◆ Assigned task ◆
Repeat all of the records verbatim.

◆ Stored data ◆
- - -

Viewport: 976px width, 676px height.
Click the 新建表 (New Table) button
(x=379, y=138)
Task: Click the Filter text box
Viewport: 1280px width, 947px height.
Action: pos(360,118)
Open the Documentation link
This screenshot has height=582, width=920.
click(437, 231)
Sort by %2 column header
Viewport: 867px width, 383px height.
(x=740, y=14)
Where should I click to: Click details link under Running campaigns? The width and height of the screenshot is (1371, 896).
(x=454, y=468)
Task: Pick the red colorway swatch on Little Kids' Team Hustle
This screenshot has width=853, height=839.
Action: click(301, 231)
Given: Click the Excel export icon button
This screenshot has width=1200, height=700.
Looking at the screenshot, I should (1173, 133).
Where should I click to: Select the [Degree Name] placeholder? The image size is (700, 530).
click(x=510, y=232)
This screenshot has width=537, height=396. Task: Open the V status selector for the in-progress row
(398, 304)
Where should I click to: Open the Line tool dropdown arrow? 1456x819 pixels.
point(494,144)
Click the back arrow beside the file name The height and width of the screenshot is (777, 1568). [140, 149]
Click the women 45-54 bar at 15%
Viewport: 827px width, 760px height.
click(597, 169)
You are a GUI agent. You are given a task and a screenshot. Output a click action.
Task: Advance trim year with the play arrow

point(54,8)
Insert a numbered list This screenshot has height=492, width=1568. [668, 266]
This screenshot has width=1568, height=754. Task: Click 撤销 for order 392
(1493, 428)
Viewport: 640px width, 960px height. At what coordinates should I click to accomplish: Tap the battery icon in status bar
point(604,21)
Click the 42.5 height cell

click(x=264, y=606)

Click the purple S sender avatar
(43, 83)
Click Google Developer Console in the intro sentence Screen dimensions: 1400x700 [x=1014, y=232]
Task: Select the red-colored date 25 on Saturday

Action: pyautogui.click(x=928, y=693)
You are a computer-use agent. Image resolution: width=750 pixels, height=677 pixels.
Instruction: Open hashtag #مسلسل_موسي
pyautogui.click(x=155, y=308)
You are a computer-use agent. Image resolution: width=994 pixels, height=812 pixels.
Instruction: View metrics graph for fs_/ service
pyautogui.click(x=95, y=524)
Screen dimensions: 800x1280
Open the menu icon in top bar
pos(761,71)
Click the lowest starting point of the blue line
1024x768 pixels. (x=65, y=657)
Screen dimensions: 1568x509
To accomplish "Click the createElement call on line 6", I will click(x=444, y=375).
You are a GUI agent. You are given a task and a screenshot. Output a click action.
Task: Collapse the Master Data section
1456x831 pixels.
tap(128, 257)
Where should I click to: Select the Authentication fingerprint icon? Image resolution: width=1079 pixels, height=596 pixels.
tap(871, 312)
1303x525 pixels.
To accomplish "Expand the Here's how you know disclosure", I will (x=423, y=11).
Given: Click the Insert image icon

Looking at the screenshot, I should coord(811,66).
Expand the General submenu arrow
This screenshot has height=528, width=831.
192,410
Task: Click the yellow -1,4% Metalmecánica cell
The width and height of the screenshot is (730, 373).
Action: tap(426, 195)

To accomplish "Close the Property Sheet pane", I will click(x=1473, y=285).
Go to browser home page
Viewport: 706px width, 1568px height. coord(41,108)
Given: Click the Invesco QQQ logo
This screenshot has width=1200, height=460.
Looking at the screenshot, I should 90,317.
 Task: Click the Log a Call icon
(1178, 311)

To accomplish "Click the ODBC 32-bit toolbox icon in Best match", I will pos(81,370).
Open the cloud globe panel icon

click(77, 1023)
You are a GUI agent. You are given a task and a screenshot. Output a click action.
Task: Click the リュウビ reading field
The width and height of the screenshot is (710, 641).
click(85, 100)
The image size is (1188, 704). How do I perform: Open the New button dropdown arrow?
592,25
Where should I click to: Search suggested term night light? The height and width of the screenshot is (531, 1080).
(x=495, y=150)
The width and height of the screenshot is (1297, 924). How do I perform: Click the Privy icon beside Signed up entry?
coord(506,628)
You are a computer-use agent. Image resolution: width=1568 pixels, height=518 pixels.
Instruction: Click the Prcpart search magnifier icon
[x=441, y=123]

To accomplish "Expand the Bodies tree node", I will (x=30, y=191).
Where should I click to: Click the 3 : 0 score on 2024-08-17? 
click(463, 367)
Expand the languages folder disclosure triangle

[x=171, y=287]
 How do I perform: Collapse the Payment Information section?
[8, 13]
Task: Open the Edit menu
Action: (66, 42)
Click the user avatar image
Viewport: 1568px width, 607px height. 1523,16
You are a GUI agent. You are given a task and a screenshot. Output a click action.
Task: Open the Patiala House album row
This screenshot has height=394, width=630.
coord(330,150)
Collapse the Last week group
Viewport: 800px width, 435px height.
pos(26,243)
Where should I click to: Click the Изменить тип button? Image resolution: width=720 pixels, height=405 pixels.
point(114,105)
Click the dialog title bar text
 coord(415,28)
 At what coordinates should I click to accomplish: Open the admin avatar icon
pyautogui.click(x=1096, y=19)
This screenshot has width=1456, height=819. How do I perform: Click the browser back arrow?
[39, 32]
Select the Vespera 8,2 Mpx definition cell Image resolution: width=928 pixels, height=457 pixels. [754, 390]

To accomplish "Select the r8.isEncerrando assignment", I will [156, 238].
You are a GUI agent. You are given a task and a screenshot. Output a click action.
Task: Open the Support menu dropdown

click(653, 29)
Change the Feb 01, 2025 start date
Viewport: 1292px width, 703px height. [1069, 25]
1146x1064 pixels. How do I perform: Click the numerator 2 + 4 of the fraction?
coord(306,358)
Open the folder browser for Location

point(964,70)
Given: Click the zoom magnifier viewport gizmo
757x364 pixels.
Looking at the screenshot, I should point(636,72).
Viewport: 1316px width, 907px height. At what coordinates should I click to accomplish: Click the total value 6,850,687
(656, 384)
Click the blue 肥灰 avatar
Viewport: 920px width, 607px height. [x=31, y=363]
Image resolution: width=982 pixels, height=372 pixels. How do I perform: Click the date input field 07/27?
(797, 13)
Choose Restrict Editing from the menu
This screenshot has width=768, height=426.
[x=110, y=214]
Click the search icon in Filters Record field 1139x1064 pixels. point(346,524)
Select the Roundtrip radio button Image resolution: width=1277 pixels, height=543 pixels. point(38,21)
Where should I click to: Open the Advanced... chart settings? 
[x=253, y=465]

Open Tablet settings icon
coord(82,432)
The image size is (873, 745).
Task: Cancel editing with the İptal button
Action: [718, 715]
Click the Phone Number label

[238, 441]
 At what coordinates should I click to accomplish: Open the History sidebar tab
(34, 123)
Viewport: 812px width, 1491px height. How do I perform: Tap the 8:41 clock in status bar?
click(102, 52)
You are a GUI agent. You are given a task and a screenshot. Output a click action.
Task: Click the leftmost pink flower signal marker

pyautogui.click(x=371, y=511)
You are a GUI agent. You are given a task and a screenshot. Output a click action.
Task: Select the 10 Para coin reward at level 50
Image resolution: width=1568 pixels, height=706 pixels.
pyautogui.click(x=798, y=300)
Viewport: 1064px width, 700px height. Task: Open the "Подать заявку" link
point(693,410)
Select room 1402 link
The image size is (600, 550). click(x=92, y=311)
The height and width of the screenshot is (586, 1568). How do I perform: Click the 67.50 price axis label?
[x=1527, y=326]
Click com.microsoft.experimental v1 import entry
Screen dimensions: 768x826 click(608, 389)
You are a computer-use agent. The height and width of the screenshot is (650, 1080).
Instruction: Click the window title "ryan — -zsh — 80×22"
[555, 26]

- - -

◆ Written response ◆
Viewport: 976px width, 676px height.
Click the 新建表 (New Table) button
(x=379, y=138)
Task: Click the Filter text box
Viewport: 1280px width, 947px height.
Action: pos(360,118)
Open the Documentation link
This screenshot has height=582, width=920.
click(437, 231)
Sort by %2 column header
Viewport: 867px width, 383px height.
(x=740, y=14)
Where should I click to: Click details link under Running campaigns? The width and height of the screenshot is (1371, 896).
(x=454, y=468)
Task: Pick the red colorway swatch on Little Kids' Team Hustle
This screenshot has width=853, height=839.
Action: click(301, 231)
Given: Click the Excel export icon button
This screenshot has width=1200, height=700.
Looking at the screenshot, I should (1173, 133).
Where should I click to: Select the [Degree Name] placeholder? The image size is (700, 530).
click(x=510, y=232)
This screenshot has width=537, height=396. Task: Open the V status selector for the in-progress row
(398, 304)
Where should I click to: Open the Line tool dropdown arrow? 1456x819 pixels.
point(494,144)
Click the back arrow beside the file name The height and width of the screenshot is (777, 1568). [140, 149]
Click the women 45-54 bar at 15%
Viewport: 827px width, 760px height.
click(597, 169)
You are a GUI agent. You are given a task and a screenshot. Output a click action.
Task: Advance trim year with the play arrow

point(54,8)
Insert a numbered list This screenshot has height=492, width=1568. [668, 266]
This screenshot has width=1568, height=754. Task: Click 撤销 for order 392
(1493, 428)
Viewport: 640px width, 960px height. At what coordinates should I click to accomplish: Tap the battery icon in status bar
point(604,21)
Click the 42.5 height cell

click(x=264, y=606)

Click the purple S sender avatar
(43, 83)
Click Google Developer Console in the intro sentence Screen dimensions: 1400x700 [x=1014, y=232]
Task: Select the red-colored date 25 on Saturday

Action: pyautogui.click(x=928, y=693)
You are a computer-use agent. Image resolution: width=750 pixels, height=677 pixels.
Instruction: Open hashtag #مسلسل_موسي
pyautogui.click(x=155, y=308)
You are a computer-use agent. Image resolution: width=994 pixels, height=812 pixels.
Instruction: View metrics graph for fs_/ service
pyautogui.click(x=95, y=524)
Screen dimensions: 800x1280
Open the menu icon in top bar
pos(761,71)
Click the lowest starting point of the blue line
1024x768 pixels. (x=65, y=657)
Screen dimensions: 1568x509
To accomplish "Click the createElement call on line 6", I will click(x=444, y=375).
You are a GUI agent. You are given a task and a screenshot. Output a click action.
Task: Collapse the Master Data section
1456x831 pixels.
tap(128, 257)
Where should I click to: Select the Authentication fingerprint icon? Image resolution: width=1079 pixels, height=596 pixels.
tap(871, 312)
1303x525 pixels.
To accomplish "Expand the Here's how you know disclosure", I will (x=423, y=11).
Given: Click the Insert image icon

Looking at the screenshot, I should coord(811,66).
Expand the General submenu arrow
This screenshot has height=528, width=831.
192,410
Task: Click the yellow -1,4% Metalmecánica cell
The width and height of the screenshot is (730, 373).
Action: tap(426, 195)

To accomplish "Close the Property Sheet pane", I will click(x=1473, y=285).
Go to browser home page
Viewport: 706px width, 1568px height. coord(41,108)
Given: Click the Invesco QQQ logo
This screenshot has width=1200, height=460.
Looking at the screenshot, I should 90,317.
 Task: Click the Log a Call icon
(1178, 311)

To accomplish "Click the ODBC 32-bit toolbox icon in Best match", I will pos(81,370).
Open the cloud globe panel icon

click(77, 1023)
You are a GUI agent. You are given a task and a screenshot. Output a click action.
Task: Click the リュウビ reading field
The width and height of the screenshot is (710, 641).
click(85, 100)
The image size is (1188, 704). How do I perform: Open the New button dropdown arrow?
592,25
Where should I click to: Search suggested term night light? The height and width of the screenshot is (531, 1080).
(x=495, y=150)
The width and height of the screenshot is (1297, 924). How do I perform: Click the Privy icon beside Signed up entry?
coord(506,628)
You are a computer-use agent. Image resolution: width=1568 pixels, height=518 pixels.
Instruction: Click the Prcpart search magnifier icon
[x=441, y=123]

To accomplish "Expand the Bodies tree node", I will (x=30, y=191).
Where should I click to: Click the 3 : 0 score on 2024-08-17? 
click(463, 367)
Expand the languages folder disclosure triangle

[x=171, y=287]
 How do I perform: Collapse the Payment Information section?
[8, 13]
Task: Open the Edit menu
Action: (66, 42)
Click the user avatar image
Viewport: 1568px width, 607px height. 1523,16
You are a GUI agent. You are given a task and a screenshot. Output a click action.
Task: Open the Patiala House album row
This screenshot has height=394, width=630.
coord(330,150)
Collapse the Last week group
Viewport: 800px width, 435px height.
pos(26,243)
Where should I click to: Click the Изменить тип button? Image resolution: width=720 pixels, height=405 pixels.
point(114,105)
Click the dialog title bar text
 coord(415,28)
 At what coordinates should I click to accomplish: Open the admin avatar icon
pyautogui.click(x=1096, y=19)
This screenshot has width=1456, height=819. How do I perform: Click the browser back arrow?
[39, 32]
Select the Vespera 8,2 Mpx definition cell Image resolution: width=928 pixels, height=457 pixels. [754, 390]

To accomplish "Select the r8.isEncerrando assignment", I will [156, 238].
You are a GUI agent. You are given a task and a screenshot. Output a click action.
Task: Open the Support menu dropdown

click(653, 29)
Change the Feb 01, 2025 start date
Viewport: 1292px width, 703px height. [1069, 25]
1146x1064 pixels. How do I perform: Click the numerator 2 + 4 of the fraction?
coord(306,358)
Open the folder browser for Location

point(964,70)
Given: Click the zoom magnifier viewport gizmo
757x364 pixels.
Looking at the screenshot, I should point(636,72).
Viewport: 1316px width, 907px height. At what coordinates should I click to accomplish: Click the total value 6,850,687
(656, 384)
Click the blue 肥灰 avatar
Viewport: 920px width, 607px height. [x=31, y=363]
Image resolution: width=982 pixels, height=372 pixels. How do I perform: Click the date input field 07/27?
(797, 13)
Choose Restrict Editing from the menu
This screenshot has width=768, height=426.
[x=110, y=214]
Click the search icon in Filters Record field 1139x1064 pixels. point(346,524)
Select the Roundtrip radio button Image resolution: width=1277 pixels, height=543 pixels. point(38,21)
Where should I click to: Open the Advanced... chart settings? 
[x=253, y=465]

Open Tablet settings icon
coord(82,432)
The image size is (873, 745).
Task: Cancel editing with the İptal button
Action: [718, 715]
Click the Phone Number label

[238, 441]
 At what coordinates should I click to accomplish: Open the History sidebar tab
(34, 123)
Viewport: 812px width, 1491px height. How do I perform: Tap the 8:41 clock in status bar?
click(102, 52)
You are a GUI agent. You are given a task and a screenshot. Output a click action.
Task: Click the leftmost pink flower signal marker

pyautogui.click(x=371, y=511)
You are a GUI agent. You are given a task and a screenshot. Output a click action.
Task: Select the 10 Para coin reward at level 50
Image resolution: width=1568 pixels, height=706 pixels.
pyautogui.click(x=798, y=300)
Viewport: 1064px width, 700px height. Task: Open the "Подать заявку" link
point(693,410)
Select room 1402 link
The image size is (600, 550). click(x=92, y=311)
The height and width of the screenshot is (586, 1568). How do I perform: Click the 67.50 price axis label?
[x=1527, y=326]
Click com.microsoft.experimental v1 import entry
Screen dimensions: 768x826 click(608, 389)
You are a computer-use agent. The height and width of the screenshot is (650, 1080).
Instruction: Click the window title "ryan — -zsh — 80×22"
[555, 26]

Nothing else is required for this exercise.